I read with interest the article by Joseph and associates evaluating the efficacy of quantitative real-time polymerase chain reaction (qPCR) in the diagnosis of postoperative bacterial endophthalmitis after cataract surgery. This technique offers a rapid pathogen identification and may be very useful in the treatment of postoperative endophthalmitis, in which the type of organism plays an important role in the final visual outcome. Their conclusions, however, should be interpreted with care.
First, the authors included patients with signs and symptoms suspicious for endophthalmitis within 1 year of cataract extraction. This is different from the criteria for acute postoperative endophthalmitis: endophthalmitis within 6 weeks after surgery. Inclusion up to 1 year after surgery creates bias by possible inclusion of noninfectious endophthalmitis and fungal endophthalmitis and makes it difficult to compare their results with those of previous studies of acute postoperative endophthalmitis.
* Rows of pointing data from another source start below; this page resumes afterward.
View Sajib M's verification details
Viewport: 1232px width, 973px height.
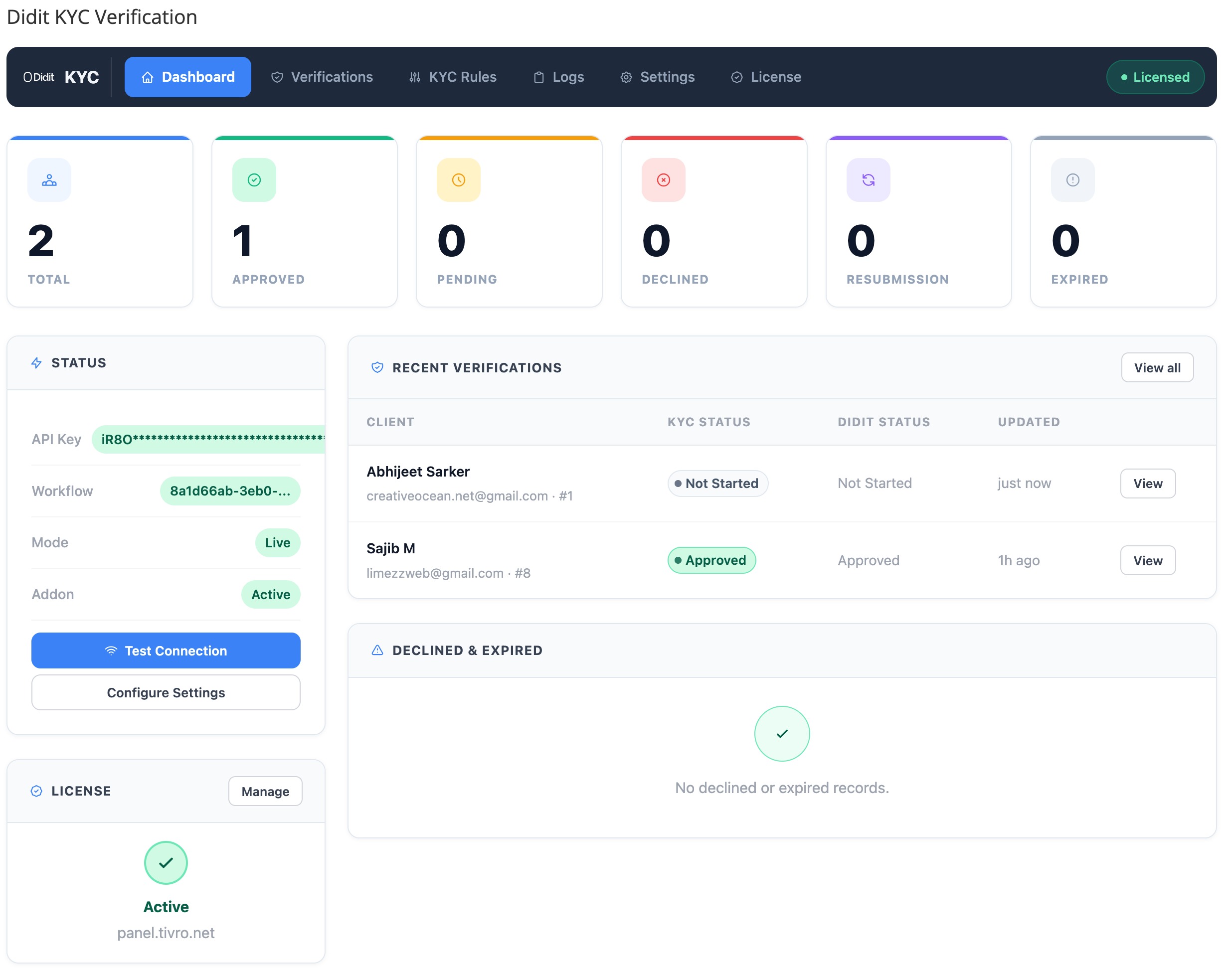tap(1148, 560)
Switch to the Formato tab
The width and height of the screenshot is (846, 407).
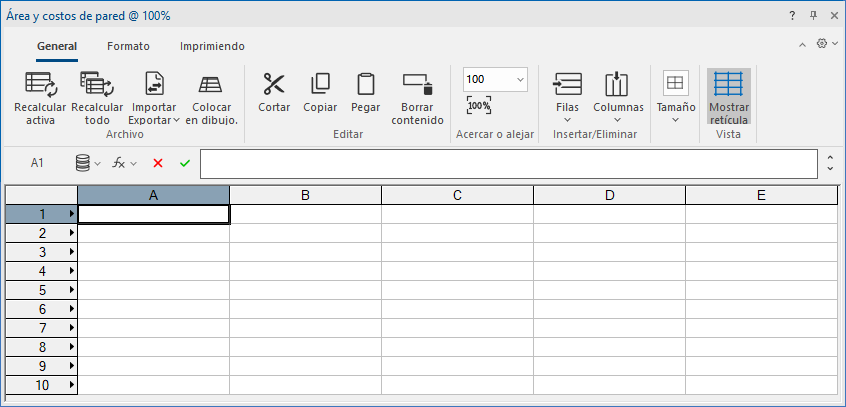click(128, 46)
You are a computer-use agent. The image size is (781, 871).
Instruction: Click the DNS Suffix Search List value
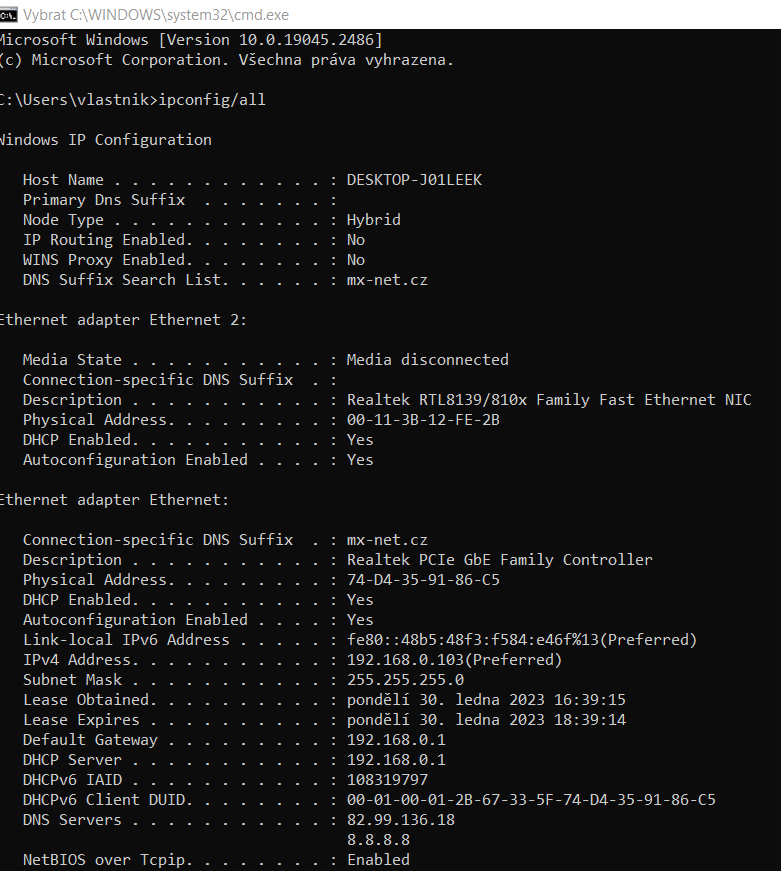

Second, in the statement by the authors that their culture positive rate of 34% falls within the range reported in previous studies, they may have overlooked that the 2 largest studies of acute postoperative endophthalmitis after cataract surgery to date report a culture positive rate of 69% and 66%. In answering the question on the superiority of qPCR in acute postoperative endophthalmitis and in comparing the results with the previous study of qPCR by Bispo and associates, it would be interesting to know what the sensitivity was for qPCR in their study for the subgroup of patients seeking treatment within 6 weeks after surgery. In conclusion, I think that the article by Joseph and associates could add useful information to the discussion of effective diagnostic testing in acute postoperative endophthalmitis if these points of discussion are addressed.